WORK REQUIRED: Return each record shown beneath, word for word.

DATASET EXTRACT:
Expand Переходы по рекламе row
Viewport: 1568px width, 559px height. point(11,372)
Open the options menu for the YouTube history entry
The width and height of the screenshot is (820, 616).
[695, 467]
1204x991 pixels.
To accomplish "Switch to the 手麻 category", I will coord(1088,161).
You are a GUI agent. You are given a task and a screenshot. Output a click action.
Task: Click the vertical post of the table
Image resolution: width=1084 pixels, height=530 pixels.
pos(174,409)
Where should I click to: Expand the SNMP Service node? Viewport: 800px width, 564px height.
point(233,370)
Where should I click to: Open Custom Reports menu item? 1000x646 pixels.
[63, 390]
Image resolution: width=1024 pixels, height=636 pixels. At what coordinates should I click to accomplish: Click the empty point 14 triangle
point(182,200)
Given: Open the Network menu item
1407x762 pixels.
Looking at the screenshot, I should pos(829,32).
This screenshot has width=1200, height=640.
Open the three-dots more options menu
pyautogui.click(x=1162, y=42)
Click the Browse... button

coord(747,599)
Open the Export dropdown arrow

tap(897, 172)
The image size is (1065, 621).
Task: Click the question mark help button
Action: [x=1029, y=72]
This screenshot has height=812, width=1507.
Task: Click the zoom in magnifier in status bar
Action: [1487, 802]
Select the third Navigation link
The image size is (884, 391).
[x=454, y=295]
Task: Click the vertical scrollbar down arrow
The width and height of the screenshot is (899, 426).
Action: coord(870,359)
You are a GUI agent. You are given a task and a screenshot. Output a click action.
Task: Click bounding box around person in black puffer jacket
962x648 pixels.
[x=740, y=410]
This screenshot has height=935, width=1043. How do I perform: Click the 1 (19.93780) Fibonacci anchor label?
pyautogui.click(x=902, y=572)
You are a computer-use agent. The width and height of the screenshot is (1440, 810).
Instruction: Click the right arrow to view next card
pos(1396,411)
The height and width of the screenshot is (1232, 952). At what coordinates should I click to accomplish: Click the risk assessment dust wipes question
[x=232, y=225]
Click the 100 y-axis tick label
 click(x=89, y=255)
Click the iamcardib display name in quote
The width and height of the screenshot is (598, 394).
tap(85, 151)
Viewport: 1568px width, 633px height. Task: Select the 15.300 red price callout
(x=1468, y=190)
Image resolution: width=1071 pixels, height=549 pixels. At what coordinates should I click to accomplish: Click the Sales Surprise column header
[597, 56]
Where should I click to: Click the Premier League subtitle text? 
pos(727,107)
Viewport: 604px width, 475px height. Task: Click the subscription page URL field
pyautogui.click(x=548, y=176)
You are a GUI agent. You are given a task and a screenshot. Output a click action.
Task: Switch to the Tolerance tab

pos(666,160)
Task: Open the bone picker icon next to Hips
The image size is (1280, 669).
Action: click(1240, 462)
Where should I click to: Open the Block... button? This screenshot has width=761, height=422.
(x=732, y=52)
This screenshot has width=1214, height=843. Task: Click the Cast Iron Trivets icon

FINAL ANSWER:
Expand Переходы по рекламе row
Viewport: 1568px width, 559px height. point(11,372)
Open the options menu for the YouTube history entry
The width and height of the screenshot is (820, 616).
[695, 467]
1204x991 pixels.
To accomplish "Switch to the 手麻 category", I will coord(1088,161).
You are a GUI agent. You are given a task and a screenshot. Output a click action.
Task: Click the vertical post of the table
Image resolution: width=1084 pixels, height=530 pixels.
pos(174,409)
Where should I click to: Expand the SNMP Service node? Viewport: 800px width, 564px height.
point(233,370)
Where should I click to: Open Custom Reports menu item? 1000x646 pixels.
[63, 390]
Image resolution: width=1024 pixels, height=636 pixels. At what coordinates should I click to accomplish: Click the empty point 14 triangle
point(182,200)
Given: Open the Network menu item
1407x762 pixels.
Looking at the screenshot, I should pos(829,32).
This screenshot has width=1200, height=640.
Open the three-dots more options menu
pyautogui.click(x=1162, y=42)
Click the Browse... button

coord(747,599)
Open the Export dropdown arrow

tap(897, 172)
The image size is (1065, 621).
Task: Click the question mark help button
Action: [x=1029, y=72]
This screenshot has height=812, width=1507.
Task: Click the zoom in magnifier in status bar
Action: [1487, 802]
Select the third Navigation link
The image size is (884, 391).
[x=454, y=295]
Task: Click the vertical scrollbar down arrow
The width and height of the screenshot is (899, 426).
Action: coord(870,359)
You are a GUI agent. You are given a task and a screenshot. Output a click action.
Task: Click bounding box around person in black puffer jacket
962x648 pixels.
[x=740, y=410]
This screenshot has height=935, width=1043. How do I perform: Click the 1 (19.93780) Fibonacci anchor label?
pyautogui.click(x=902, y=572)
You are a computer-use agent. The width and height of the screenshot is (1440, 810).
Instruction: Click the right arrow to view next card
pos(1396,411)
The height and width of the screenshot is (1232, 952). At what coordinates should I click to accomplish: Click the risk assessment dust wipes question
[x=232, y=225]
Click the 100 y-axis tick label
 click(x=89, y=255)
Click the iamcardib display name in quote
The width and height of the screenshot is (598, 394).
tap(85, 151)
Viewport: 1568px width, 633px height. Task: Select the 15.300 red price callout
(x=1468, y=190)
Image resolution: width=1071 pixels, height=549 pixels. At what coordinates should I click to accomplish: Click the Sales Surprise column header
[597, 56]
Where should I click to: Click the Premier League subtitle text? 
pos(727,107)
Viewport: 604px width, 475px height. Task: Click the subscription page URL field
pyautogui.click(x=548, y=176)
You are a GUI agent. You are given a task and a screenshot. Output a click action.
Task: Switch to the Tolerance tab

pos(666,160)
Task: Open the bone picker icon next to Hips
The image size is (1280, 669).
Action: click(1240, 462)
Where should I click to: Open the Block... button? This screenshot has width=761, height=422.
(x=732, y=52)
This screenshot has width=1214, height=843. Task: Click the Cast Iron Trivets icon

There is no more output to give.